Come fotografie in cornice sopra un vecchio mobile che dietro la polvere dell'abitudine ormai non vedi più, ogni cosa è ancora lì, al suo posto, e basta soltanto tornare, soffermarsi e trovare uno sguardo nuovo. Dentro questo "primo" disco dei Last Leaves ritrovi tutto quello che tre quarti dei suoi componenti ci avevano insegnato ad amare vent'anni fa, quando facevano parte dei Lucksmiths, una band che come poche altre è stata capace di dare voce alla poesia dell'indiepop.
Other Towns Than Ours ti offre ancora quelle ricorrenti annotazioni meterologiche in cambio di metafore sentimentali, quelle scene di interni carichi di memorie tanto quanto di attese, quei versi nitidi e complessi che solo loro erano capaci di costruire ("At the moment that a pardalote careered into the windows / they were halfway through the crossword / and her hopes were fading").

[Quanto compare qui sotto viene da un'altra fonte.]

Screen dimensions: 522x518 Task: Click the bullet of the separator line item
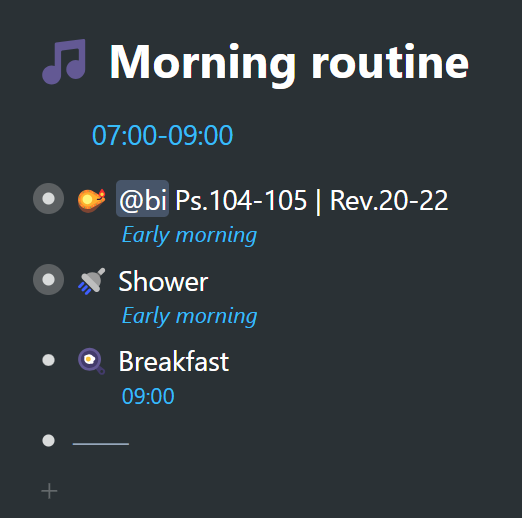pyautogui.click(x=49, y=441)
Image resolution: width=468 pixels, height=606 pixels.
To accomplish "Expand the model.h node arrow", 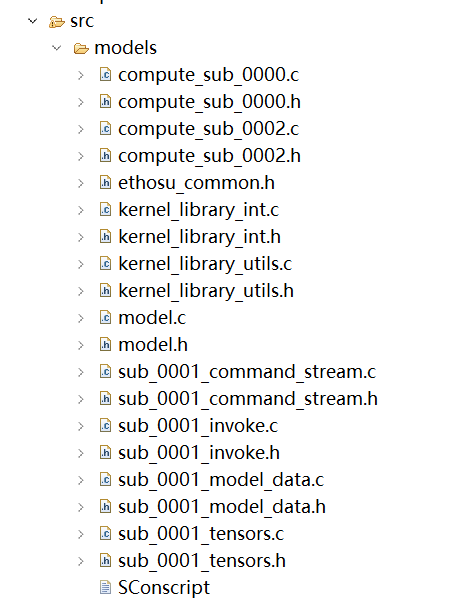I will pos(81,345).
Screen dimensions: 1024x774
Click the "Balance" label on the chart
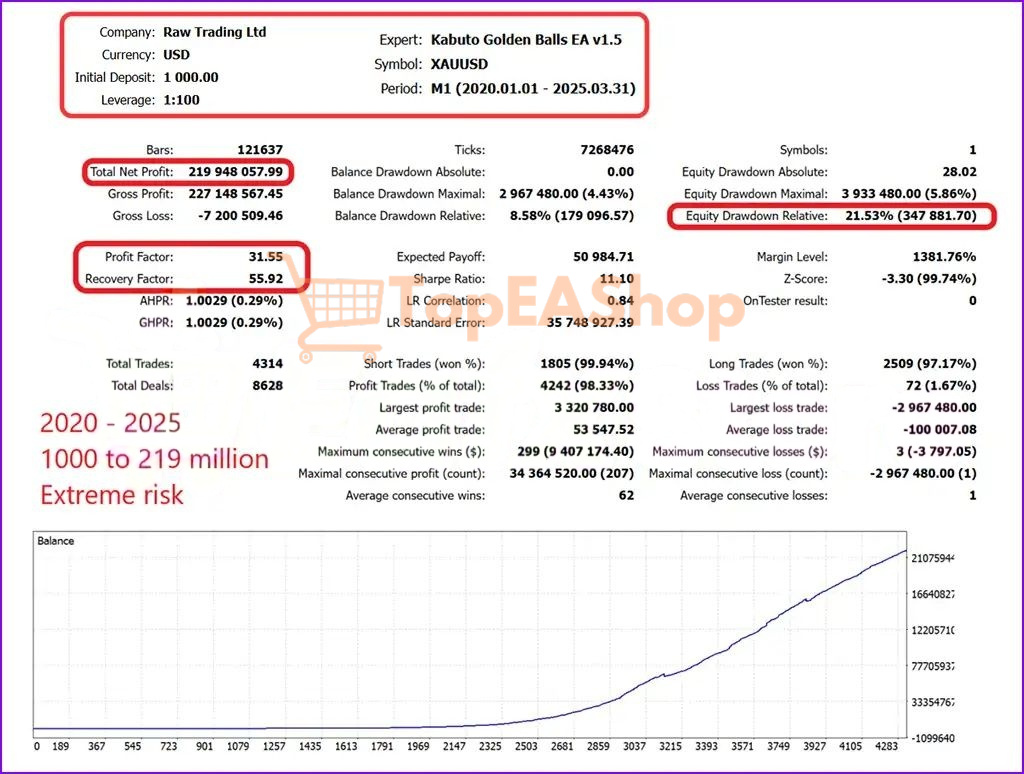(56, 541)
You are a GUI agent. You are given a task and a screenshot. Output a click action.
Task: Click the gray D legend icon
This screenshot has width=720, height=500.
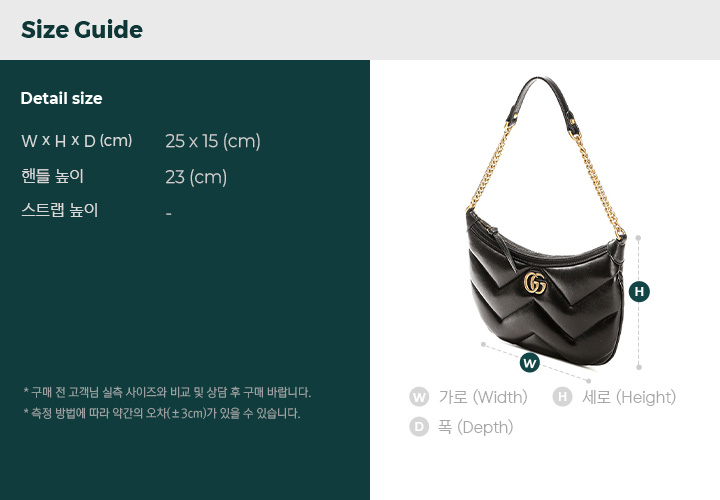pyautogui.click(x=419, y=427)
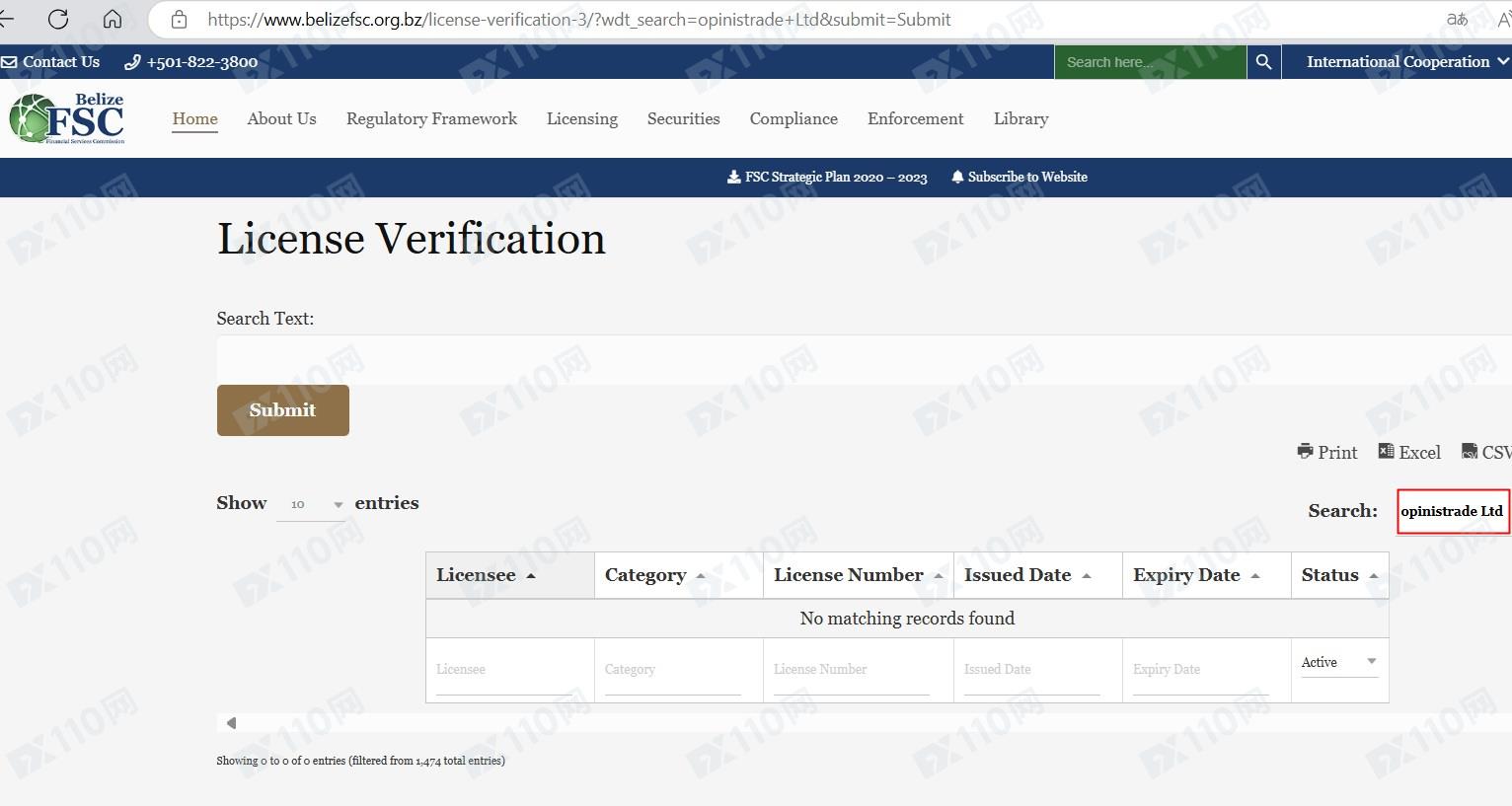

Le canzoni della band di Melbourne racchiudono ancora le loro storie tra la tenerezza per il passato ("All this was years ago...") e un presente fitto di domande ("The world we had, where did it go?"). Di sicuro "it's a little late for second thoughts", e ormai abbiamo capito che "the past is a single star motel", ma almeno abbiamo la certezza di custodire da qualche parte nel cuore una felicità che è stata, ed è ancora, soltanto nostra.
La vertigine dentro i piccoli momenti del quotidiano raccontata da Marty Donald (ora principale autore del gruppo) insieme a Mark Monnone e Louis Richter, e con l'apporto alla batteria di Noah Symons dei Great Earthquake, forse sente un po' la mancanza della leggerezza di Tali White. Il suono si è allontanato dai colori più schiettamente twee di un tempo, e qui prevale l'anima più folk pop e più intima della loro scrittura. Ma resta comunque la musica che senti risuonare più dolce mentre l'aria si fa sottile, e l'ultima luce di un tramonto lungo una strada lontana prende la forma dei tuoi ricordi.